* [Task instructions] Output, exactly as written, the lines below from the one that has "Openings (149, 2297)" through the one that has "[Search] (656, 257)"; nothing else, and no pictures.

* [Data shown]
◆ ◆ ◆ ◆
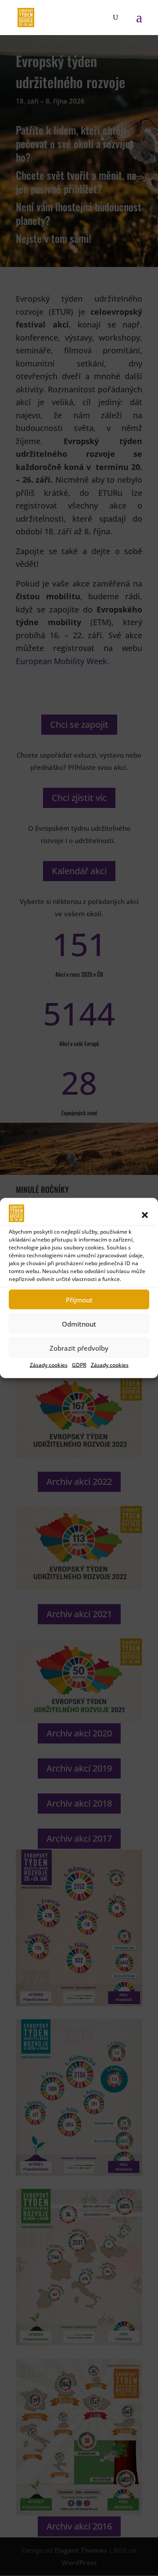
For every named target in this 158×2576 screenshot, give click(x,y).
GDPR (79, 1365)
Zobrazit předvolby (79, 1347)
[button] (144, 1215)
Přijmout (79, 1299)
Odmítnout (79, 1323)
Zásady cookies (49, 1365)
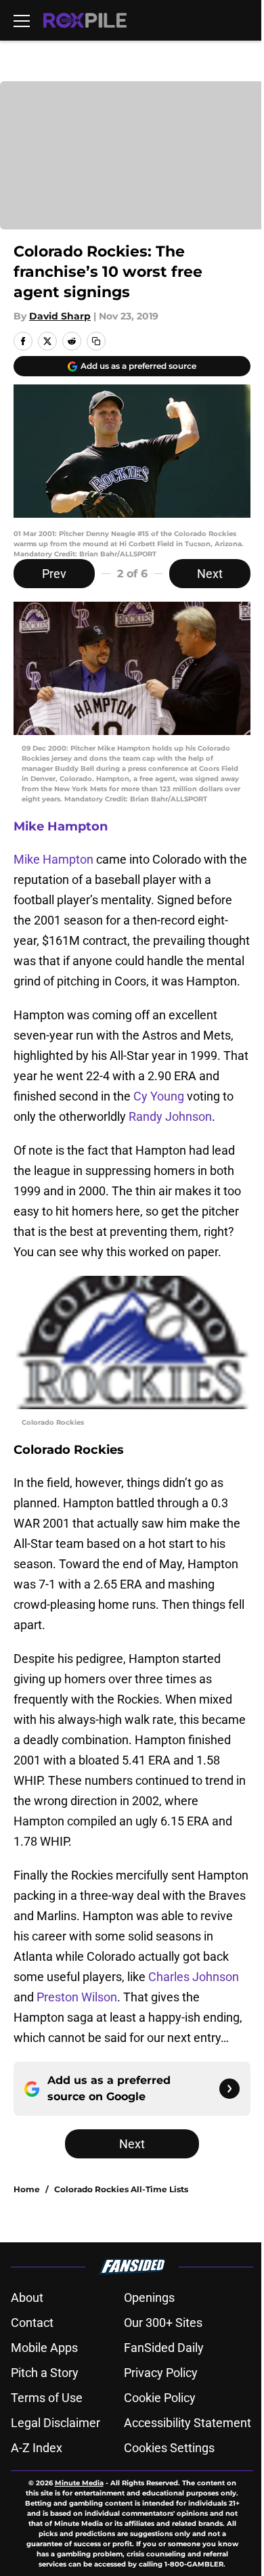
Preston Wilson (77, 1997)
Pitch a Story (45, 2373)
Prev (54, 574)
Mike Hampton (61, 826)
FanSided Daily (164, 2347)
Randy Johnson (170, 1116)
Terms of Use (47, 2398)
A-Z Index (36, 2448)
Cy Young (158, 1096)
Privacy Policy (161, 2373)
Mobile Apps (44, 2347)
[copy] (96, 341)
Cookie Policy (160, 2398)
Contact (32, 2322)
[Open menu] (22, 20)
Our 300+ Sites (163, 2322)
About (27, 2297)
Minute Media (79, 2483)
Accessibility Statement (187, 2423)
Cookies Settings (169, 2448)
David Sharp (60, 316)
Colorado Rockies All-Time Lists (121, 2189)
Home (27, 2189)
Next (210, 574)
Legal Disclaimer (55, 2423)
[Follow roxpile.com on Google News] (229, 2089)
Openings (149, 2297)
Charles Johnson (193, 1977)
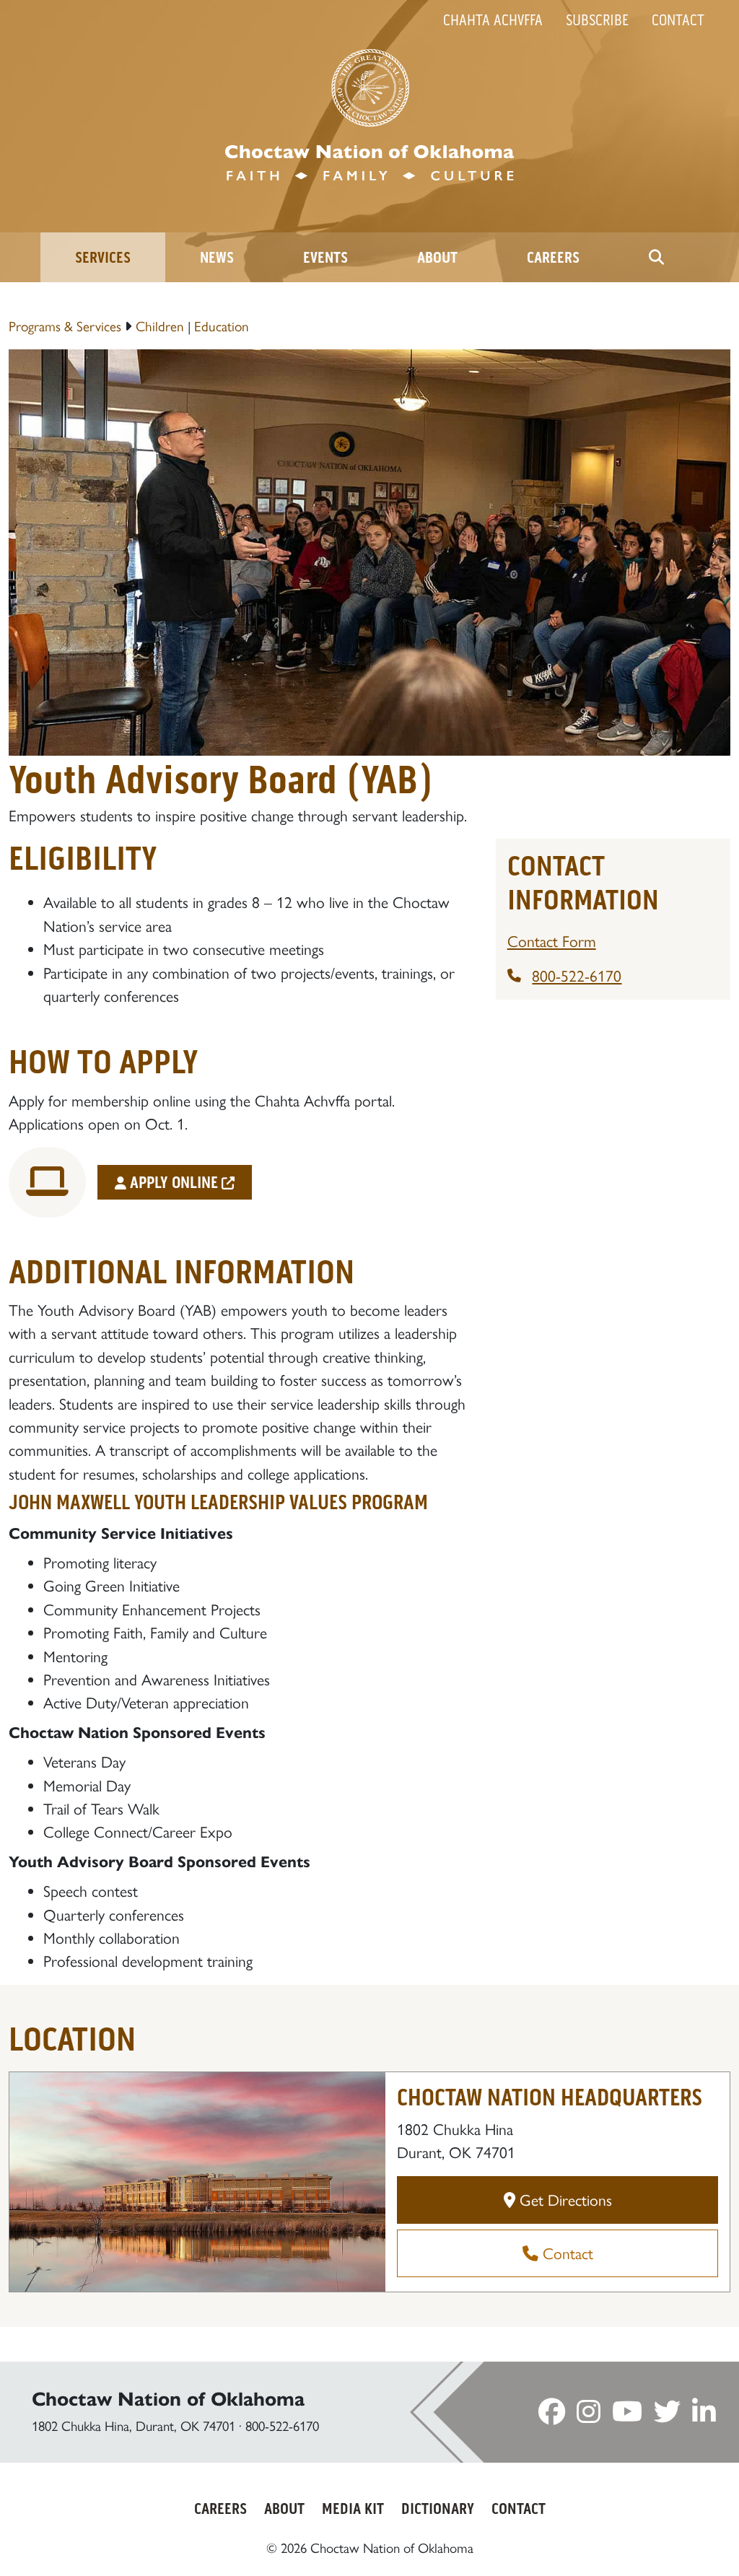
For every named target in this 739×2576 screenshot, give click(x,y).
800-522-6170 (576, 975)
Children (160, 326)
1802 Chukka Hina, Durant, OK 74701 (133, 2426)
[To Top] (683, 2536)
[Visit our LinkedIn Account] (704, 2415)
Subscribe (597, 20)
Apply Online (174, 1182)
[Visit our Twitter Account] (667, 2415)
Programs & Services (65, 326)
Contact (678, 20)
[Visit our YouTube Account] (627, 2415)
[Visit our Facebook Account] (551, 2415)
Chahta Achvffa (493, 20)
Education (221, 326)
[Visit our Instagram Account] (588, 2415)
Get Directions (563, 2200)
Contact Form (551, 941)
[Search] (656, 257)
◆ ◆ ◆ ◆
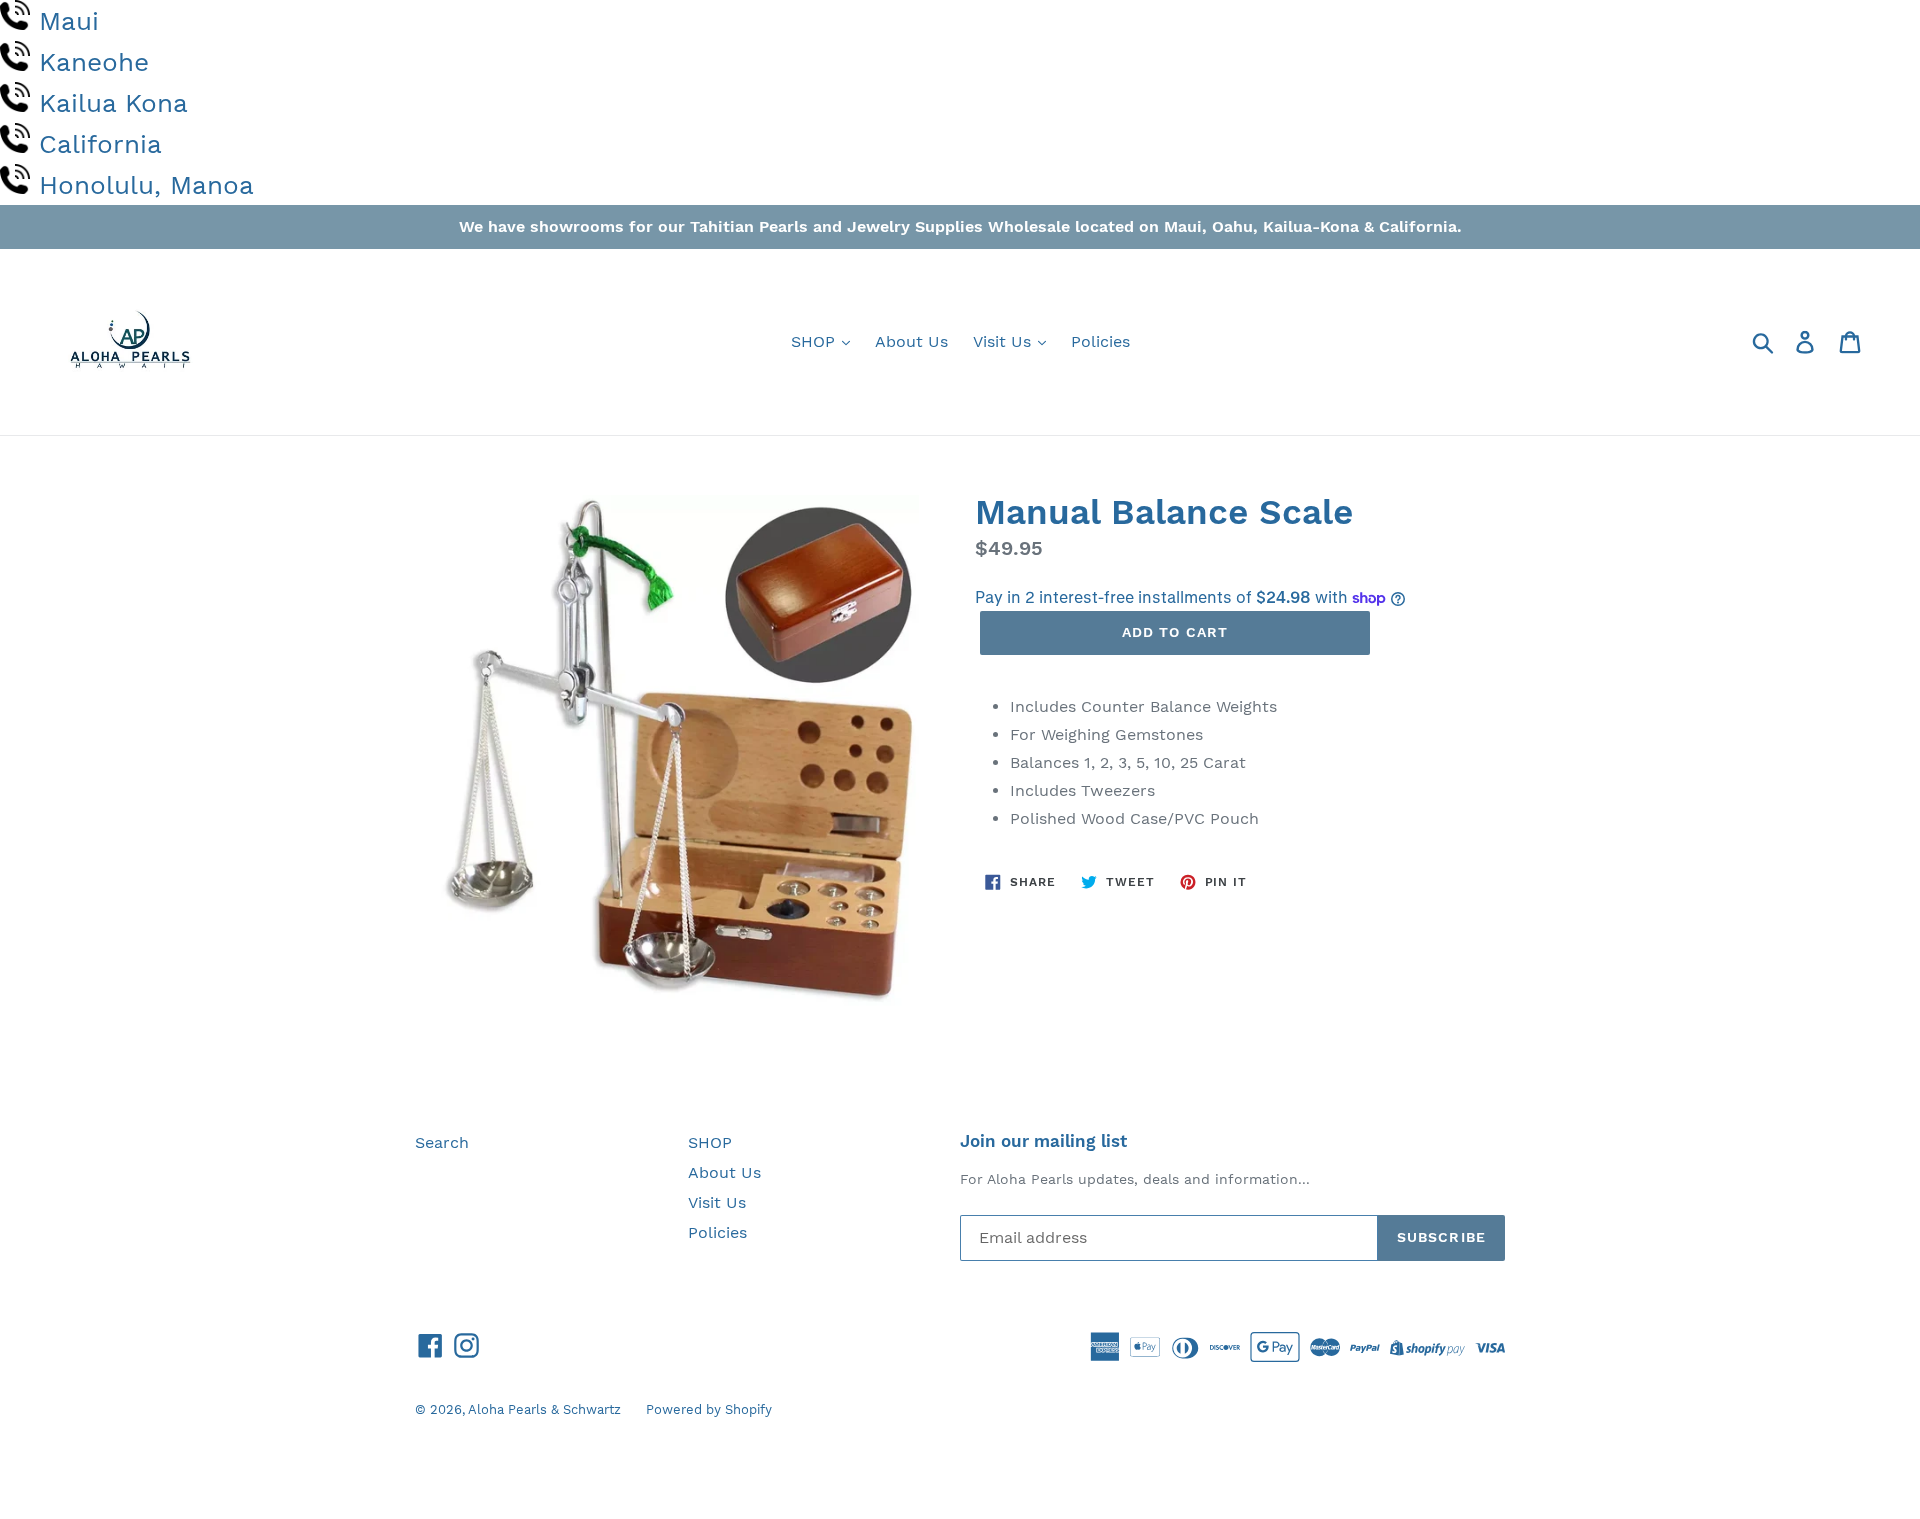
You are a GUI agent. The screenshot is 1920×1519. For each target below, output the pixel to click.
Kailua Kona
◆ ◆ ◆ ◆
* [Reply to the exercise]
Openings (149, 2297)
Charles Johnson (193, 1977)
For every named target in this 739×2576 screenshot, give click(x,y).
800-522-6170 (576, 975)
Children (160, 326)
1802 Chukka Hina, Durant, OK 74701 (133, 2426)
[To Top] (683, 2536)
[Visit our LinkedIn Account] (704, 2415)
Subscribe (597, 20)
Apply Online (174, 1182)
[Visit our Twitter Account] (667, 2415)
Programs & Services (65, 326)
Contact (678, 20)
[Visit our YouTube Account] (627, 2415)
[Visit our Facebook Account] (551, 2415)
Chahta Achvffa (493, 20)
Education (221, 326)
[Visit our Instagram Account] (588, 2415)
Get Directions (563, 2200)
Contact Form (551, 941)
[Search] (656, 257)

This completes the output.